TRY IT -> Lines from the first one down to the one containing "Image resolution: width=851" in the data below are the only ones needed; please return them exactly, both ends included.

Stored items from a collection
——————
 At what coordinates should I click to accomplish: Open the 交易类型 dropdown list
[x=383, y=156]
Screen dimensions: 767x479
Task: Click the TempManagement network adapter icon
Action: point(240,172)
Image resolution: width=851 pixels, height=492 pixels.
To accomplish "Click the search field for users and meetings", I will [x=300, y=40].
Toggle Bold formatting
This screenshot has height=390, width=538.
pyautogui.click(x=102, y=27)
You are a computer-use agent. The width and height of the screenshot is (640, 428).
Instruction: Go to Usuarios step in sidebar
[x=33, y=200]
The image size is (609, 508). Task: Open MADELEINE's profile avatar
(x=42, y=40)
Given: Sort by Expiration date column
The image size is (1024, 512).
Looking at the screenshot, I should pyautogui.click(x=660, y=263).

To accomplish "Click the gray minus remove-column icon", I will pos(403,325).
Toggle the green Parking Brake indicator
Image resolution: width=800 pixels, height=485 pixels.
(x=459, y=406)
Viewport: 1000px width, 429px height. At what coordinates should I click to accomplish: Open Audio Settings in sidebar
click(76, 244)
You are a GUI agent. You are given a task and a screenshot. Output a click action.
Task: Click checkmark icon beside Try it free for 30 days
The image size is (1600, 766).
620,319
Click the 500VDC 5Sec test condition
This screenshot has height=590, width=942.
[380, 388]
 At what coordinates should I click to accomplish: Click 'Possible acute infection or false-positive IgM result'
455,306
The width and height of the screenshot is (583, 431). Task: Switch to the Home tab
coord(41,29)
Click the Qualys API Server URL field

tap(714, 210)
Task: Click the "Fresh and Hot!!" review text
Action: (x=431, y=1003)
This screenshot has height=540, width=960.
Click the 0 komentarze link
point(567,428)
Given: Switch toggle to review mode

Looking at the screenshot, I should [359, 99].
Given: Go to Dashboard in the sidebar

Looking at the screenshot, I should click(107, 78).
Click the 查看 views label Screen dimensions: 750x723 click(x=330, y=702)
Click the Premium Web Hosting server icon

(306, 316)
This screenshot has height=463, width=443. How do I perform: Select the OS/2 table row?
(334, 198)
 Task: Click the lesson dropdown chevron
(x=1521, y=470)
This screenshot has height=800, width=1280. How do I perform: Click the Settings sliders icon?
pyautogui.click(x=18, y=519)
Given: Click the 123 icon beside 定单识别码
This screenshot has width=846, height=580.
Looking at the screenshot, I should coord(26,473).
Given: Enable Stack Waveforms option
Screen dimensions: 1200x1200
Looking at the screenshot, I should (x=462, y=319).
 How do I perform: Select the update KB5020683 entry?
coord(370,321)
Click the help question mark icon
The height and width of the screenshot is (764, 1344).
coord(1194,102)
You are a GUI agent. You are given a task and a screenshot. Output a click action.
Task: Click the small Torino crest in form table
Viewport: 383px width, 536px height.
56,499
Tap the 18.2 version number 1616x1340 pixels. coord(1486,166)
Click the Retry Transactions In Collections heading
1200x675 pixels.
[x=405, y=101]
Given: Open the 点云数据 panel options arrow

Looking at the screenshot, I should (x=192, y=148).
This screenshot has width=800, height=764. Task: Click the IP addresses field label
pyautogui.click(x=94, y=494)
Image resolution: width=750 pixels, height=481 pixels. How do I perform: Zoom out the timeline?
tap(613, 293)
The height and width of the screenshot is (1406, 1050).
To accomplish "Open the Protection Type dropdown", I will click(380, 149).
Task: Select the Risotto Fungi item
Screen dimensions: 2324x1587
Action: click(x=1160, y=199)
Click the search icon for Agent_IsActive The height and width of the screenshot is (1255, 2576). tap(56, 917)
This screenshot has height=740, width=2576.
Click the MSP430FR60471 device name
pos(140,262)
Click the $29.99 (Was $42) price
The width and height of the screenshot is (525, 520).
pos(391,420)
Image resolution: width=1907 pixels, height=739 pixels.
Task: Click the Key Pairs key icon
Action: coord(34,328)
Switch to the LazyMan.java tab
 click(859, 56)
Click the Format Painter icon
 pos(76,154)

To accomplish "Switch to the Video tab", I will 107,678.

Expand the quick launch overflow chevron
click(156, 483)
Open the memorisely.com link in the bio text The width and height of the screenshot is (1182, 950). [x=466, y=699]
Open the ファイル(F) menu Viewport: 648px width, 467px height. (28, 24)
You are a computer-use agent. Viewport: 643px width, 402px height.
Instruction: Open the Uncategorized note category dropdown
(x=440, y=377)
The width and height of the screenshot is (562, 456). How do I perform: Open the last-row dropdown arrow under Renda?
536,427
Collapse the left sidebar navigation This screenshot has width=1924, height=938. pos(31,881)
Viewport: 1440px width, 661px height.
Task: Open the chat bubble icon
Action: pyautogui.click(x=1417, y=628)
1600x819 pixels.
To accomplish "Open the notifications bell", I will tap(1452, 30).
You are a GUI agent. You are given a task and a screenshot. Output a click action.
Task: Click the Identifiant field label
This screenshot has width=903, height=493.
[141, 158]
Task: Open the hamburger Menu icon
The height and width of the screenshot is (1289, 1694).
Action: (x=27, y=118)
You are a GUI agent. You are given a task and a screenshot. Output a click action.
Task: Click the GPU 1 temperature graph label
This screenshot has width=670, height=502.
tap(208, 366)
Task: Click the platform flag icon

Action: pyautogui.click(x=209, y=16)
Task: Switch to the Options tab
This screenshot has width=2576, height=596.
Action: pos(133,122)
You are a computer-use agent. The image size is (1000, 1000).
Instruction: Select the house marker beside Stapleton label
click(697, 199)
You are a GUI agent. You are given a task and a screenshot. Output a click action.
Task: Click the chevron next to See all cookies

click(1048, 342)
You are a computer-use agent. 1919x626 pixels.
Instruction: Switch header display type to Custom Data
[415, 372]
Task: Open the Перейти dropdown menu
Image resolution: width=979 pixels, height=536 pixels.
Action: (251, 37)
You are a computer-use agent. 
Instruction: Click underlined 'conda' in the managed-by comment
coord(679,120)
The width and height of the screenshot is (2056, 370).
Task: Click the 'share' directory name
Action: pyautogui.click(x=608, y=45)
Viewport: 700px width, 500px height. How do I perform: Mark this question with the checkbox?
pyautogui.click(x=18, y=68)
——————
EXERCISE RESPONSE ->
 At what coordinates should I click to accomplish: Open the 交易类型 dropdown list
[x=383, y=156]
Screen dimensions: 767x479
Task: Click the TempManagement network adapter icon
Action: point(240,172)
Image resolution: width=851 pixels, height=492 pixels.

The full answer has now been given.